Líder en una comunidad cristiana, licenciado en física y pastor ejecutivo de una gran iglesia, Wayne Back, consideró durante el encuentro del 22 al 24 de marzo cómo la carrera del profesional es espiritual y que Dios trabaja en las vidas de las personas de forma particular. La oración es el elemento fundamental para crear lugares de piedad, paz, reverencia dentro de los trabajos, además de liberar la presencia de Dios, ya que, este poder es la ventaja secreta que tenemos los cristianos frente al resto de empleados y directivos que no tienen en cuenta a Dios en sus vidas. Llevar frutos y buscar los dones, creando influencia sobre los compañeros de trabajo, ayudándoles a buscar sus dones y pasiones son elementos a tener en cuenta para el desarrollo del profesional espiritual. Existen personas sin dones y sin pasión, pero también otras tantas que tienen abundancia de ambos y que pueden ayudar a los primeros a reconocerlos y a convertirlos en su pasión.

A modo de taller, Wayne propuso escribir una declaración de visión personal para que los profesionales asistentes descubrieran qué les apasiona, cómo llevar a cabo estos dones de servicio y dónde y entre quien implementarlos.
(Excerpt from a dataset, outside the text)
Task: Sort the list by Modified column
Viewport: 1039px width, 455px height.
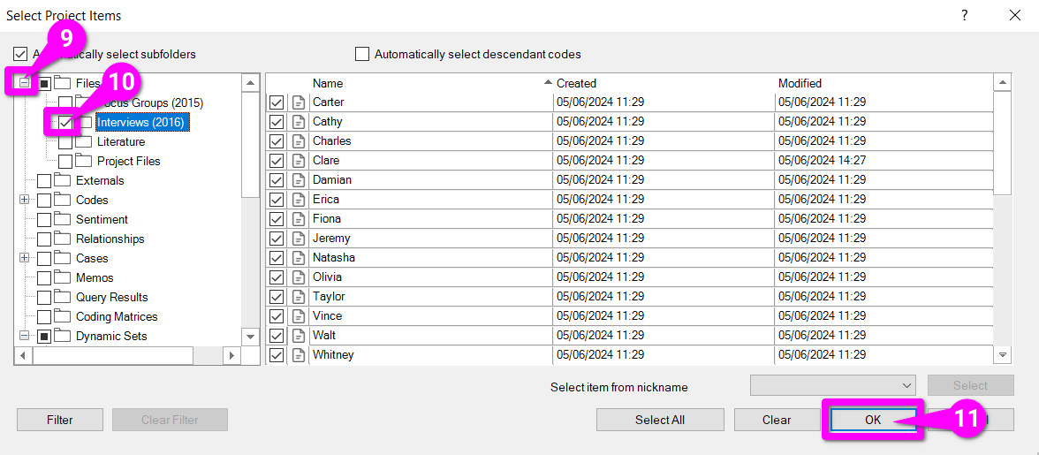Action: (x=800, y=83)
Cuando no hay seguridad en encontrar el propósito puede existir un período de transición para seguir la visión de Dios, sin realizar cambios bruscos, estando bien seguros y preparados para un cambio de mentalidad, donde el reino empieza con una pequeña semilla.
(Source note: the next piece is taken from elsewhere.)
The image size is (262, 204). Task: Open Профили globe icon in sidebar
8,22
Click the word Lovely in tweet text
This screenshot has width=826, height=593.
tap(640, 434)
La segunda sesión de Wayne Back consistió en considerar un modelo organizativo integral del reino para aplicar en empresas, familias, iglesias y otros grupos personales. A través de una pirámide mostró el carácter del reino con su influencia y sus relaciones, además del poder del reino con su desarrollo y clima de equipo, todo esto teniendo en cuenta la transformación y el desempeño individual y organizacional. Ya desde el principio lanzó varias preguntas para pensar como: ¿qué cultura estamos buscando? O ¿quiénes somos y qué estamos dando a las personas que nos rodean? Comunicamos el reino a través de las relaciones, ya que estamos en un Reino de vida, pero también podemos extraer vida de las personas que tenemos al lado. El líder debe auto examinarse y no llevar la crítica, sino la cultura del reino, mediante la transformación personal. Los líderes estancados no cambian la cultura que les rodea y los “sistemas” de cambio cultural sólo funcionan cuando son dirigidos por personas transformadas, que aún están siendo transformadas. En este sentido, el ejemplo de Pablo fue muy claro, porque quería cambiar la cultura de la iglesia. Como líderes y de cara a los empleados, es necesario defender y recompensar a los empleados; contratar “buena levadura”, además de cuidarla; formar a estos empleados por medio del coaching y la mentoría para ayudar a planificar un camino de crecimiento.